Document section:
((

AWS Cloud Operations Blog

Introducing AWS Fault Injection Service Actions to Inject Chaos in Lambda functions

Usage of serverless technology in regulated industries like financial services is growing. This growth demands robust resilience validation. Chaos engineering for Serverless has become crucial for ensuring reliable and available serverless applications. By purposefully injecting failures and stresses into serverless components, teams can uncover hidden weaknesses and validate the fault tolerance of their systems.

Previously, AWS customers had two options to run chaos experiments for AWS Lambda:

  1. Modify code and use runtime-specific libraries.
  2. Inject faults using self-managed Lambda extensions leveraging the Runtime API proxy pattern.

Both methods required developer involvement and code management to integrate with the AWS Fault Injection Service (AWS FIS).

On the 30th of October 2024, we launched AWS FIS actions targeting Lambda functions. The native integration leverages the proxy pattern but relieves customers of managing the extension themselves. This increases the simplicity and reusability of AWS FIS experiment templates while reducing the management burden for serverless chaos experiments.

This blog post explains how this new approach works, and how it can be used to run chaos experiments targeting Lambda functions at scale.

Overview

AWS FIS now injects faults into AWS Lambda functions using a “chaos” Lambda extension that runs as a separate process within the Lambda execution environment, intercepting invocations before they reach the runtime. As described in a previous blog post, Automating chaos experiments with AWS Fault Injection Service and AWS Lambda, the extension hooks into the function invocation request and response lifecycle. The AWS-managed extension simplifies the process by allowing you to define Lambda actions and targets directly in your experiment template.

This integration makes it easier to run experiments while providing better timing control. It reduces operational overhead by eliminating the need to manage the Lambda extension yourself.

How it works

To explain and demonstrate this new functionality, a sample serverless application will be used throughout this blog post. This application is built using Amazon API Gateway, AWS Lambda, and Amazon DynamoDB. It provides simple Create, Read, Update, and Delete (CRUD) functionality to manage orders. The code for this demo environment is available at the aws-fis-actions-for-lambda GitHub repository.

A diagram showing a workflow in AWS with four icons: Consumer, PUT/GET/UPDATE Payload, API Gateway, Lambda Function, and DynamoDB table. The flow starts from the Consumer, passes through the API Gateway, then to the Lambda Function, and finally interacts with the DynamoDB table, suggesting a serverless architecture for handling API requests and data storage.

))

Problem 1:
In the blog post on AWS Fault Injection Service actions for Lambda, on what date were the AWS FIS actions targeting Lambda functions launched?
Problem 2:
Rewrite the portion of the Lambda fault injection post that opens with the words containing "AWS FIS now" and closes with "Lambda extension yourself.", putting "scheduling control" in place of "timing control".

Extracted entries:
((

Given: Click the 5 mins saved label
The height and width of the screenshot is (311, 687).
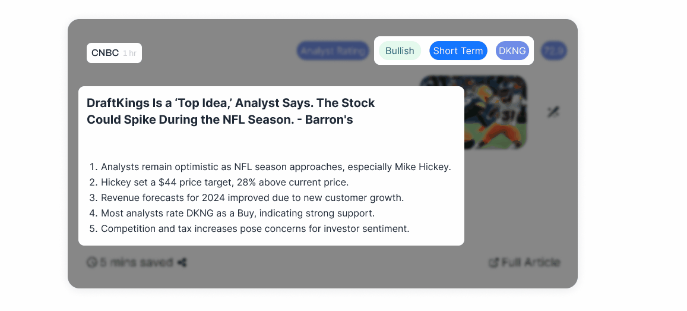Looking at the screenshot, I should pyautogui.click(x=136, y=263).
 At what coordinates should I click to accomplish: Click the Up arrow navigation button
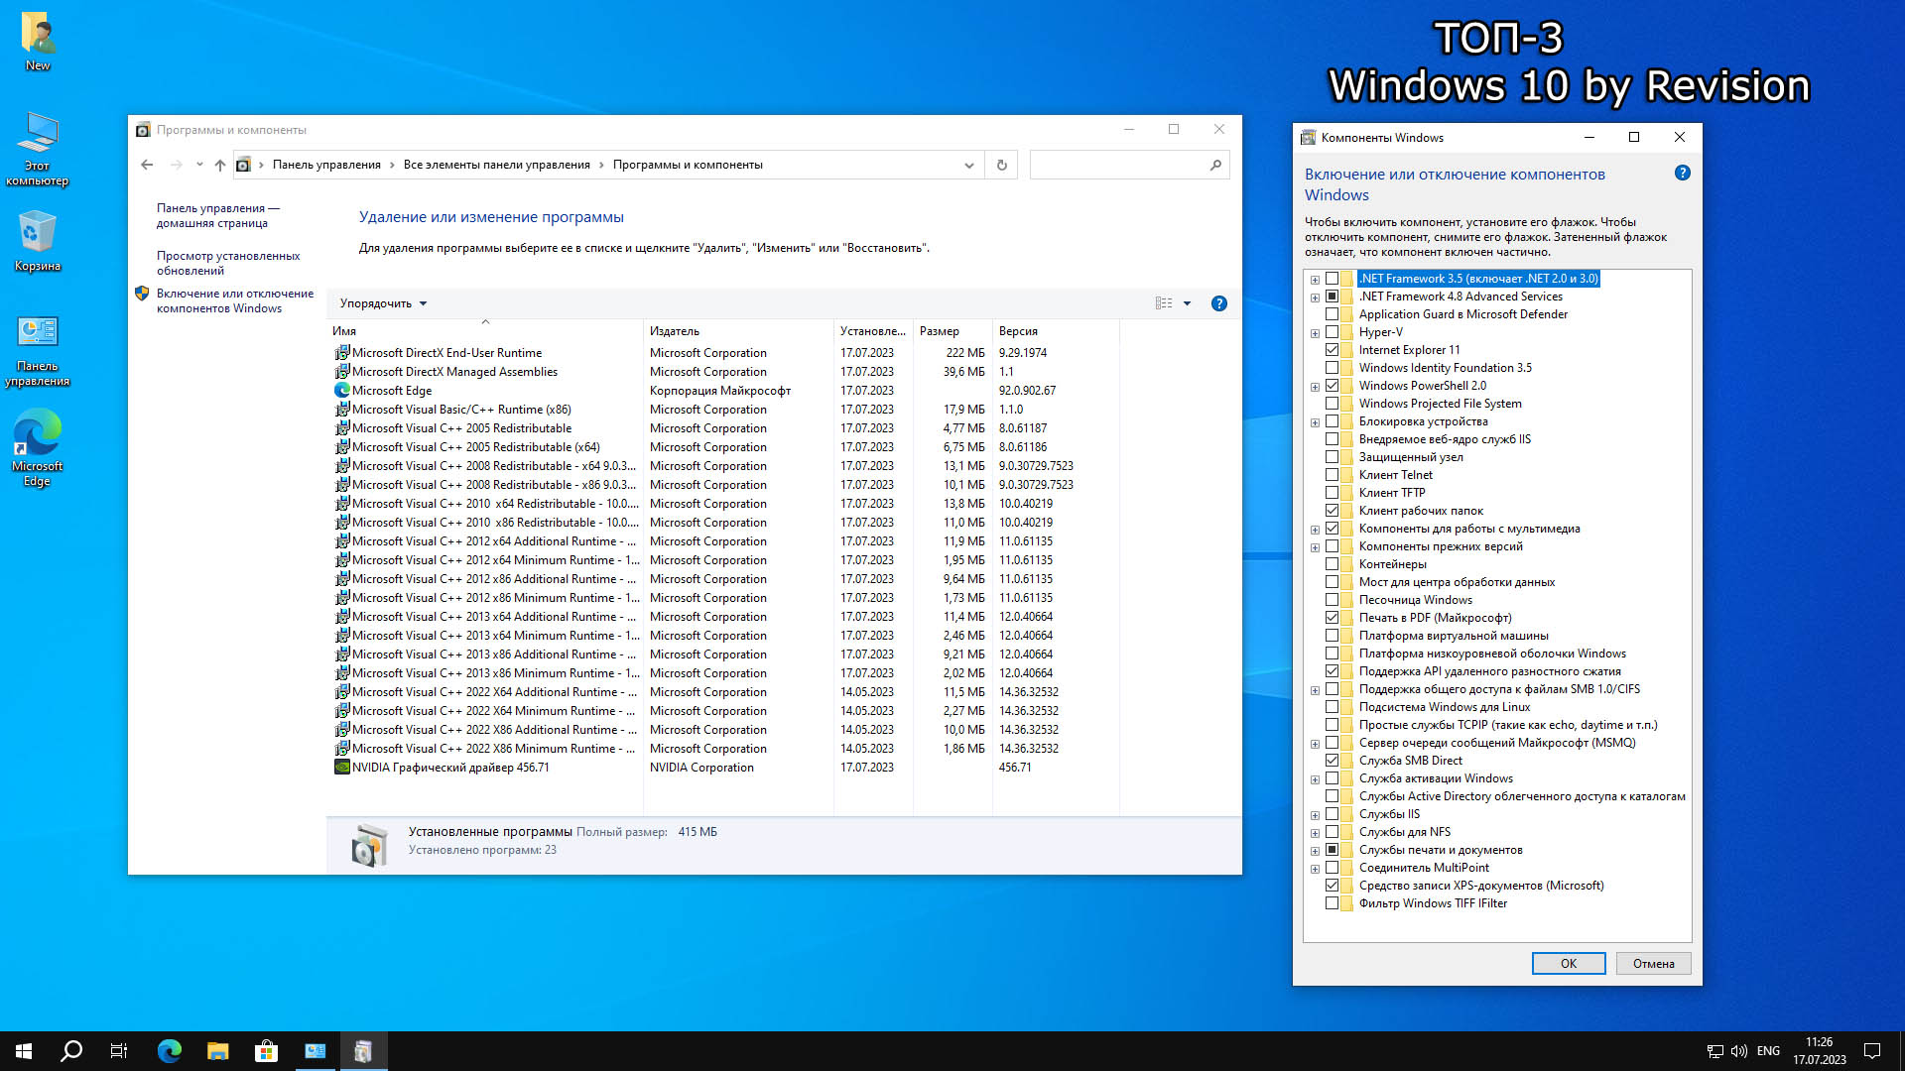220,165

))

Exercise response 1:
The 30th of October 2024.

Exercise response 2:
AWS FIS now injects faults into AWS Lambda functions using a “chaos” Lambda extension that runs as a separate process within the Lambda execution environment, intercepting invocations before they reach the runtime. As described in a previous blog post, Automating chaos experiments with AWS Fault Injection Service and AWS Lambda, the extension hooks into the function invocation request and response lifecycle. The AWS-managed extension simplifies the process by allowing you to define Lambda actions and targets directly in your experiment template.

This integration makes it easier to run experiments while providing better scheduling control. It reduces operational overhead by eliminating the need to manage the Lambda extension yourself.